Jumat, 30 Mei 2014

FRIDAY/ (am) I in Love?//

..I don't care if Monday's black
Tuesday, Wednesday heart attack
Thursday never looking back
It's Friday I'm in love..

(The Cure - Friday I'm in Love) 


This is Friday!
The problem now..
Am i in love? 
I'm not sure :D 

Sepanjang hari ini..
Saya sibuk mempertanyakan berbagai hal.
Mentaksir seberapa jauh saya bermanfaat bagi sesama,
atau bahkan sebaliknya.. "Merepotkan!"
Hasilnya, barang tentu;
-Saya ternyata masih jauh dari kata BERMANFAAT- 

Tapi sepertinya hari ini saya kembali belajar.
Belajar untuk harus lebih bersifat ramah dan baik hati.
Seperti kakak CS cantik yang saya temui di bank tadi..
Menunggu terlalu lama untuk urusan yang sebenarnya bisa kelar hanya dalam hitungan 5 menit itu ternyata membosankan.
Bahkan lebih parahnya, bisa membuat frustasi jika tidak meledak!
Tapi kakak cantik yang entah siapa namanya tadi, merubah segalanya..
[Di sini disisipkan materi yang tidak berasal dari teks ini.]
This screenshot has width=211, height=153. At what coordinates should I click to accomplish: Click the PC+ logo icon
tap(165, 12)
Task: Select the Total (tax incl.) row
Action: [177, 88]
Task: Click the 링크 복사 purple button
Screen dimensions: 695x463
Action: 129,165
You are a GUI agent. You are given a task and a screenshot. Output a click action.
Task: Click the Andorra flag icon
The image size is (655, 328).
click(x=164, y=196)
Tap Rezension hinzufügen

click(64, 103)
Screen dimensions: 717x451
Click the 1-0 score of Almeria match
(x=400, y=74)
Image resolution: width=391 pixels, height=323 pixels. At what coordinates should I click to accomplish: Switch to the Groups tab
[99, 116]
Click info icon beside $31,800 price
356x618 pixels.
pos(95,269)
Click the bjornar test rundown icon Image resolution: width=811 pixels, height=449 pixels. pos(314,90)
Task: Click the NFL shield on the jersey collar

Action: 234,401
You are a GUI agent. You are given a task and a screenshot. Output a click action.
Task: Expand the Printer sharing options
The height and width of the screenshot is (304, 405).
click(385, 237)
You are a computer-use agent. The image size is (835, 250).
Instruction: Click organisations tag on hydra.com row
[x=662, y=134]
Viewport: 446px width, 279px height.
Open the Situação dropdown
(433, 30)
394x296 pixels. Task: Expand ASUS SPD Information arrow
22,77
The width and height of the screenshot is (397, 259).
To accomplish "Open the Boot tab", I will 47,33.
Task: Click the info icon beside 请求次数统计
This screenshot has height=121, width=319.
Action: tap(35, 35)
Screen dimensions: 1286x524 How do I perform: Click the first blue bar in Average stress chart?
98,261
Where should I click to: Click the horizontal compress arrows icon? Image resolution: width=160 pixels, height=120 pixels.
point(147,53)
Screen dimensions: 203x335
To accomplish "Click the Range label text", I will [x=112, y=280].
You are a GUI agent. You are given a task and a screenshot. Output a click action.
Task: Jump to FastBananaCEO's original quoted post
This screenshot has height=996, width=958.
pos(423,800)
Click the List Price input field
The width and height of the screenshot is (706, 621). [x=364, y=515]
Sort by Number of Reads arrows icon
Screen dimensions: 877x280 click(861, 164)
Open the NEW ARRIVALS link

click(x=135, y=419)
Memberi pelayanan dengan ramah dan basa-basi simpel yang renyah, ternyata bisa membuat saya melupakan hampir 2 jam yang menjemukan.
Kuncinya adalah "hadapi dengan wajah yang cerah, kau tentu akan banyak membuat orang lain yang marah berubah jadi sumringah."
Lain kali saya akan mempraktikan triknya.
Lain kali saya harus jadi dan bersikap lebih baik lagi.
Sebisa mungkin tidak tampak muram agar sekitar saya juga tidak jadi kusam.
Ah, sederhananya hidup...

So? 
Friday, am i in love?
Yep, this Friday, i learn too much to love (each other)!
You?



Membaca "Hati"

Sepertinya kau perlu belajar banyak tentang ilmu membaca hati/
Atau sekali lagi tipuanmu mati-matian membuatmu merasa tidak perlu sadar arti?/
Mungkin kau paham yang kau buat enggan//
Tapi mungkin jika kau belum tahu/ 
Biar ku beritahu kau/
Bahwa ia menyukaimu//

Pada sela mimpi/ malam/ kesempatan/ dan perasaan/
Parasnya yang aku belum tahu seperti apa/ 
Tapi demi apapun aku tahu seperti apa hatinya//
Dia menyukaimu!//

Kira-kira kalau dia benar menyukaimu/
Bagaimana perasaanmu? atau apa peduliku?//
Oh, sungguh/
Aku hanya ingin memberitahu/ 
Ia menyukaimu//

Caranya meminta/
Meminta pedulimu/ jika kau tahu//
Caranya memerhati/
Memperhatikanmu/ jika kau tahu//
Aku tahu dia menyukaimu//

Tapi nanti bila kau telah mau tahu/
Bisakah kiranya kau beritahu aku?/
Perlukah aku cemburu?/
Karena aku ternyata..//
Juga menyukaimu!//


Selasa, 27 Mei 2014

HuJanuari 5 di Awal



(/1)
Hari Sibuk!
Menemui lelakiku diujung ufuk adalah hal yang paling membuat aku bersemangat. Jadi, aku sudah tidak sabar. Kupejamkan mata cepat-cepat agar aku dapat membayangkan senyumnya, sabarnya, caranya mengalah dan sikap isengnya yang *ampun!. Aku ingin lekas esok, berkawan senja, menapak gerimis, menjuntai malam dan KENCAN!

(/2)
Memangnya Cukup?
Dalam rentang usianya yang tepat enam tahun, satu bulan, delapan hari lebih awal dariku. Aku tidak yakin dia akan ingat walau harusnya ingat. Termasuk mengingat salah satu hari terpenting dalam awal sejarah kami. Pertemuan.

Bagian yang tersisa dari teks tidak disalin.